Again this is a totally valid question. I can confirm that Otto will indeed
consider someone from this program as we are working with their VP of
Engineering, Drew Gray, to actually create this program.

------
vonmoltke
What is a "self driving car engineer"? Reading the publicly-available material
for this nanodegree it sounds like it is just a systems engineering
certificate program focusing on autonomous vehicle systems.

------
m_leclerc
I think the SDCND is a great opportunity to get hands on experience with
cutting edge technologies. You will be evaluated and receive personalized
feedback on about 15 practical assignments covering these topics:

Computer vision (Detect lane lines in a variety of conditions, including
changing road surfaces, curved roads, and variable lighting), Neural networks
(classify traffic signs, drive a car in a simulator), Track vehicles in camera
images using image classifiers such as SVMs, decision trees, HOG, and DNNs.
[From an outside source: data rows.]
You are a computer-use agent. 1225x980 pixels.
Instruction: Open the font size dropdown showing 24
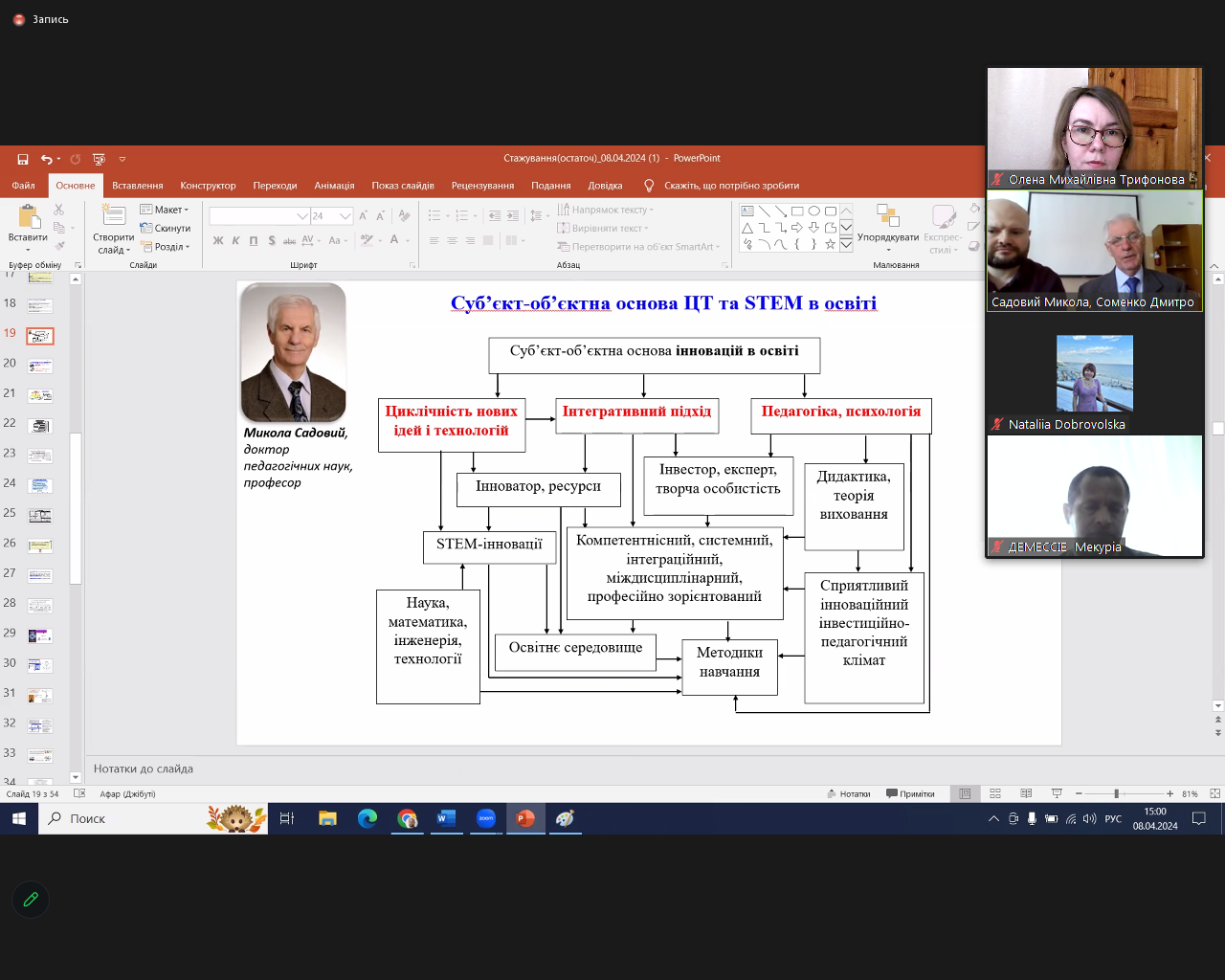pyautogui.click(x=345, y=216)

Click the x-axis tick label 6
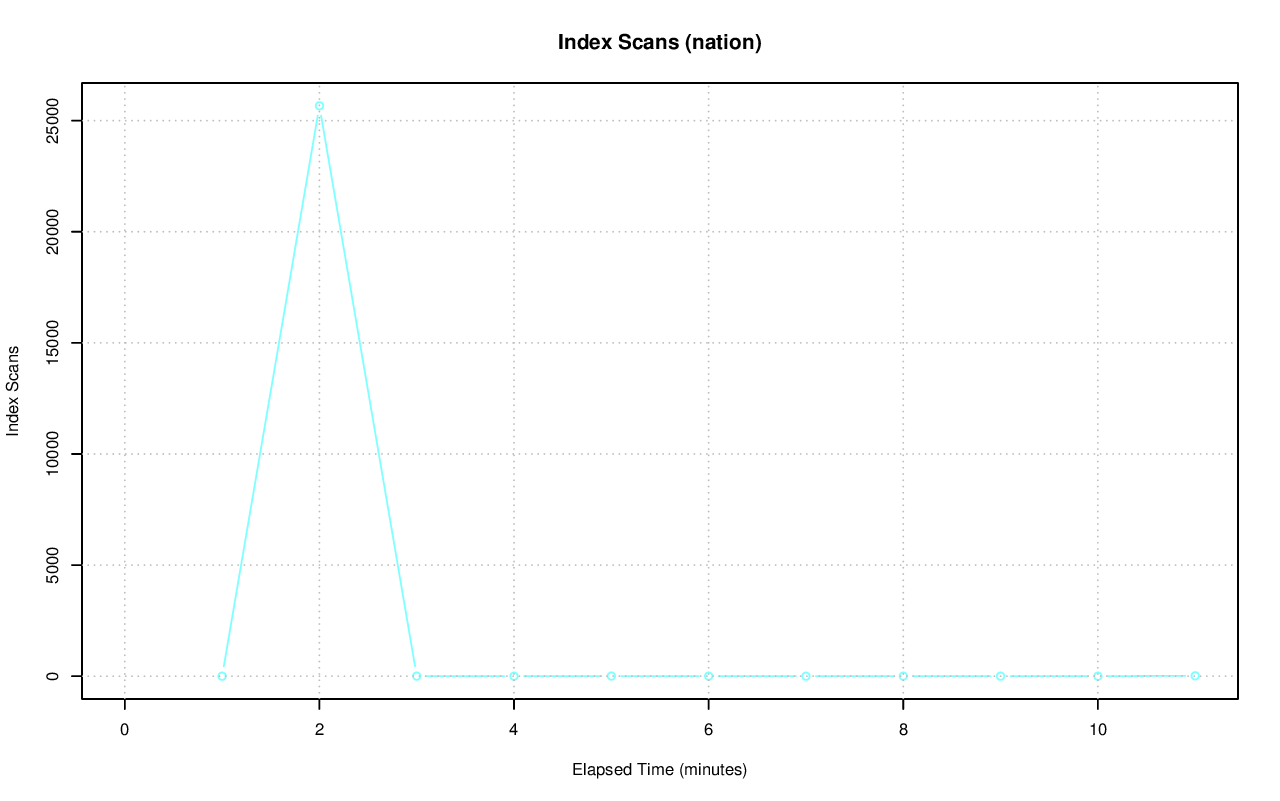(708, 730)
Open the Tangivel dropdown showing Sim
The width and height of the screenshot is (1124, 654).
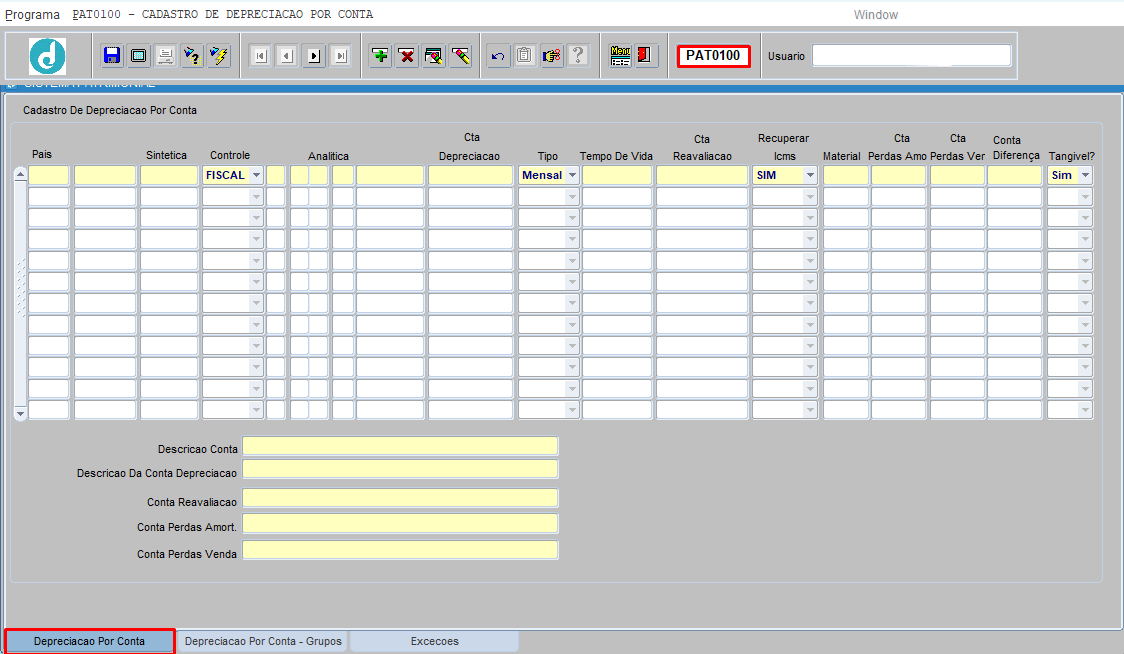(x=1085, y=175)
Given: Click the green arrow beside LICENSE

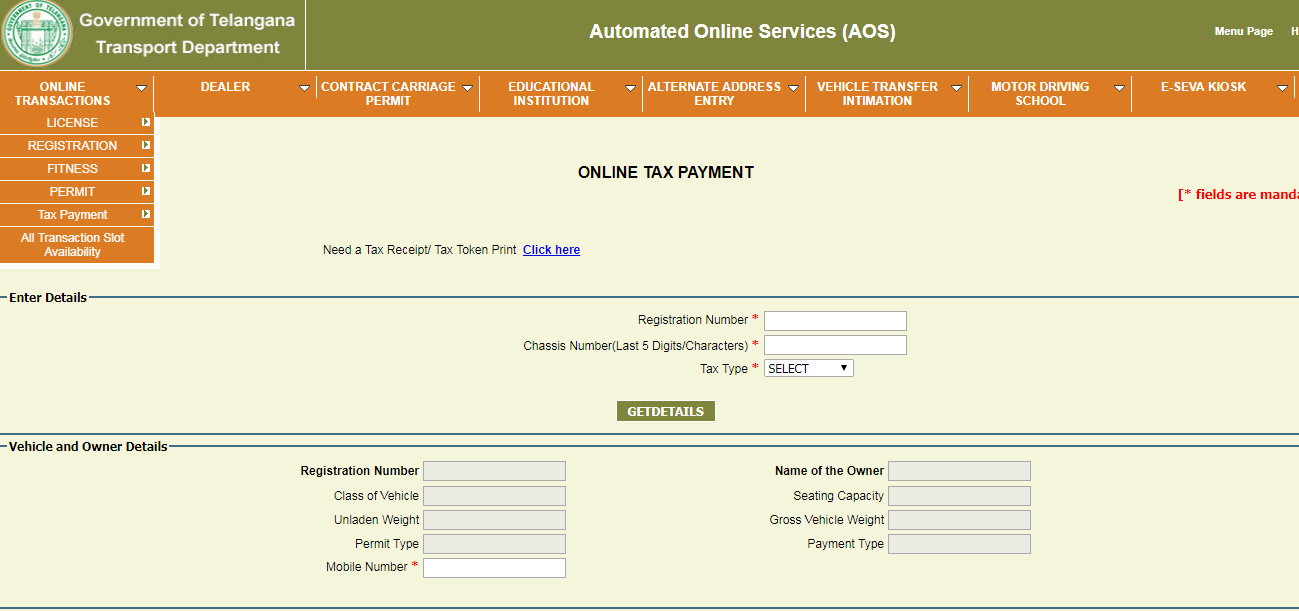Looking at the screenshot, I should (x=146, y=122).
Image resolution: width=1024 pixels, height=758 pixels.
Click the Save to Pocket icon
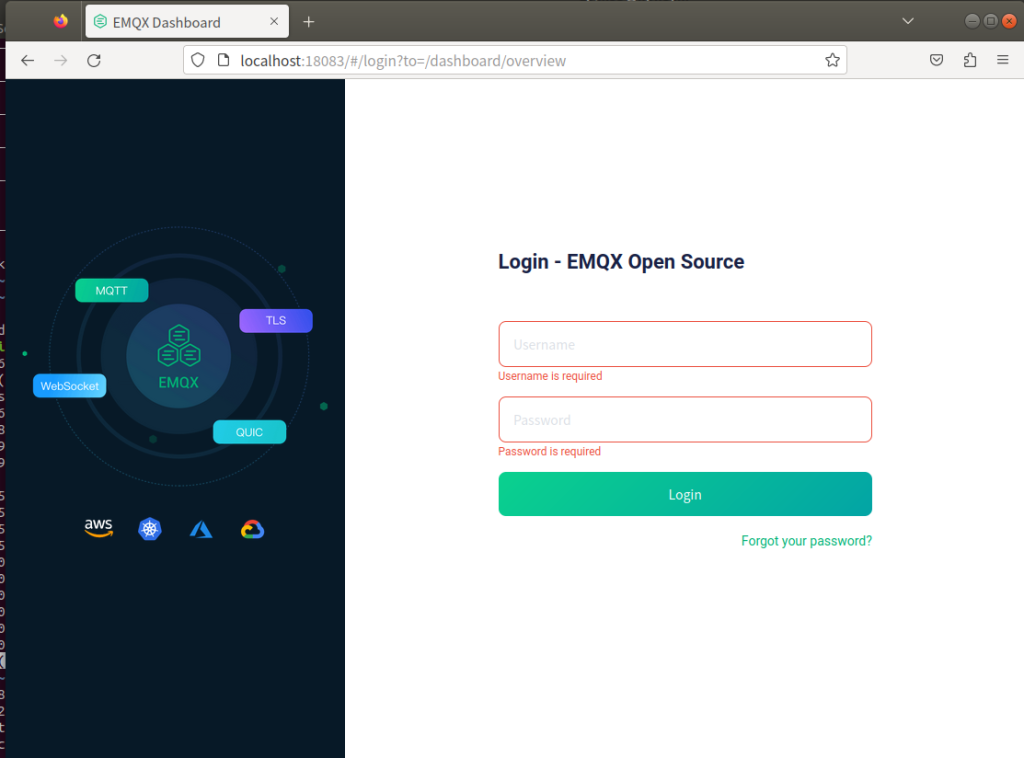(x=936, y=60)
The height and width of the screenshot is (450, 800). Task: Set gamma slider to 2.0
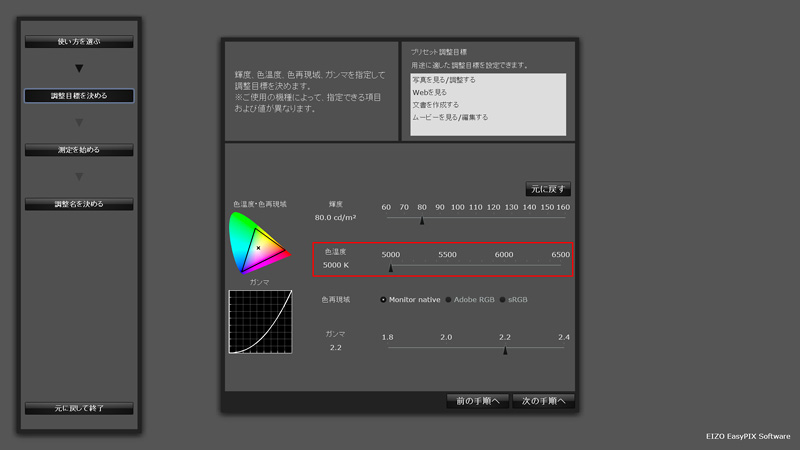coord(446,349)
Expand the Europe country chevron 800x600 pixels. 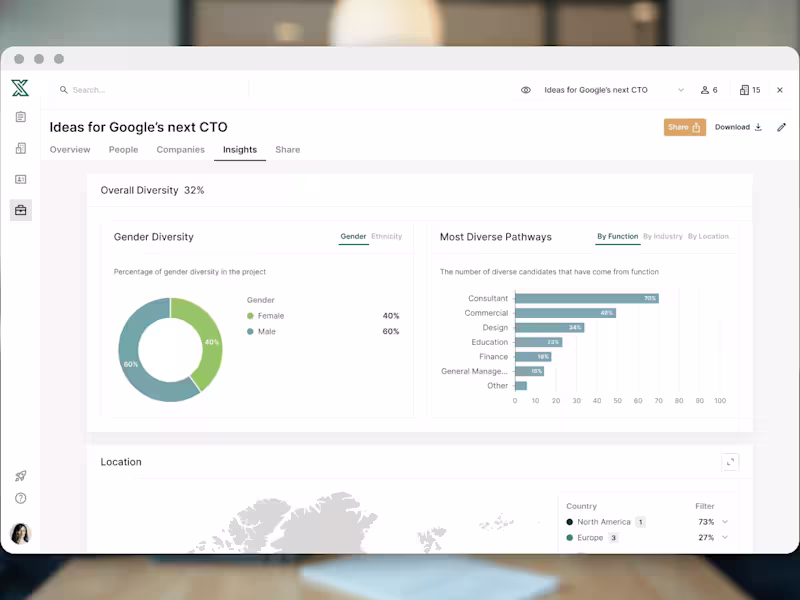coord(723,537)
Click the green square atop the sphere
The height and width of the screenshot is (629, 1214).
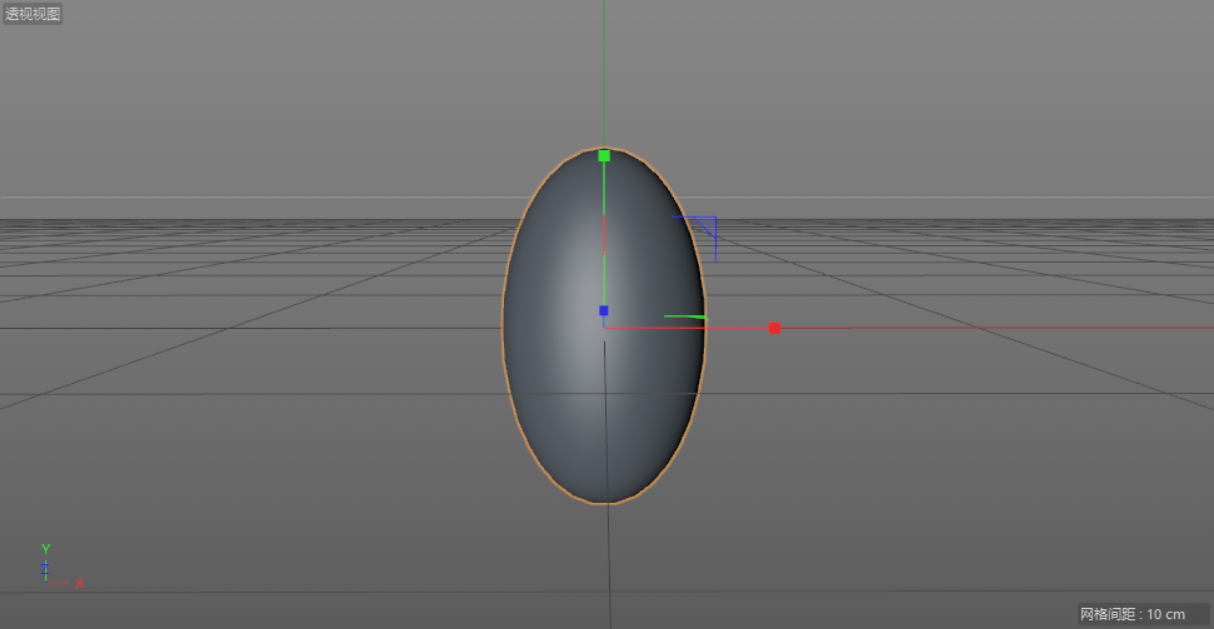pyautogui.click(x=604, y=155)

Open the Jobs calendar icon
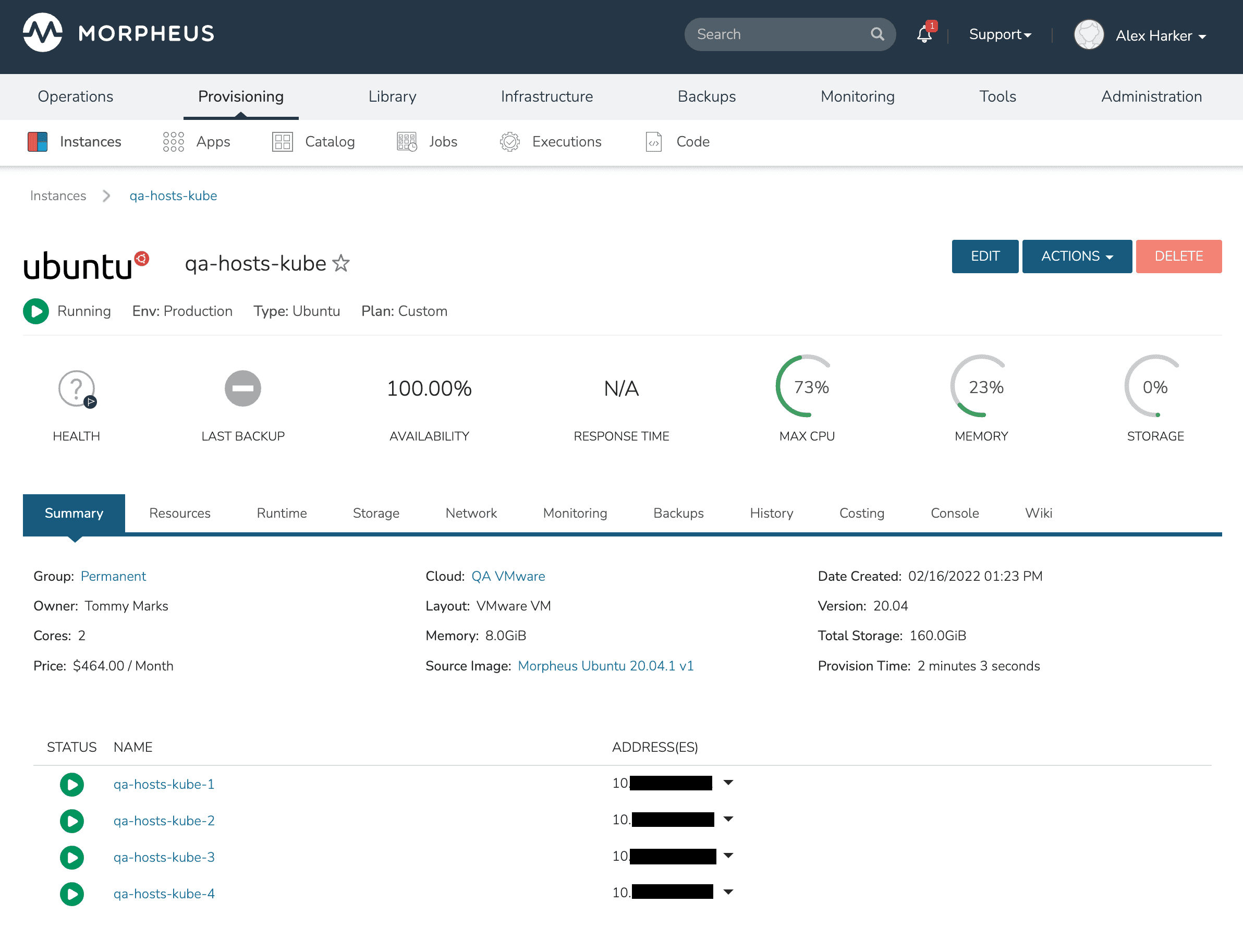tap(407, 142)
More projects will cover these topics: Sensor Fusion, Localization, Control,
Path Planning, Systems and an Elective.

If you know of comparable ressource to gain experience with all this material
please share, I'm not aware of any.

Official source: [http://medium.com/self-driving-cars/term-1-in-depth-on-
udaci...](http://medium.com/self-driving-cars/term-1-in-depth-on-udacitys-
self-driving-car-curriculum-ffcf46af0c08)

------
ingenieroariel
I got into the program too, read the curriculum and saw some of the material
that will be shared. I went ahead and reserved my seat.

The part that I like the most is the parallel effort to build an open source
self driving car. My motivation is to build one in my small town in Colombia -
with donkeys sharing the road it's going to be very interesting.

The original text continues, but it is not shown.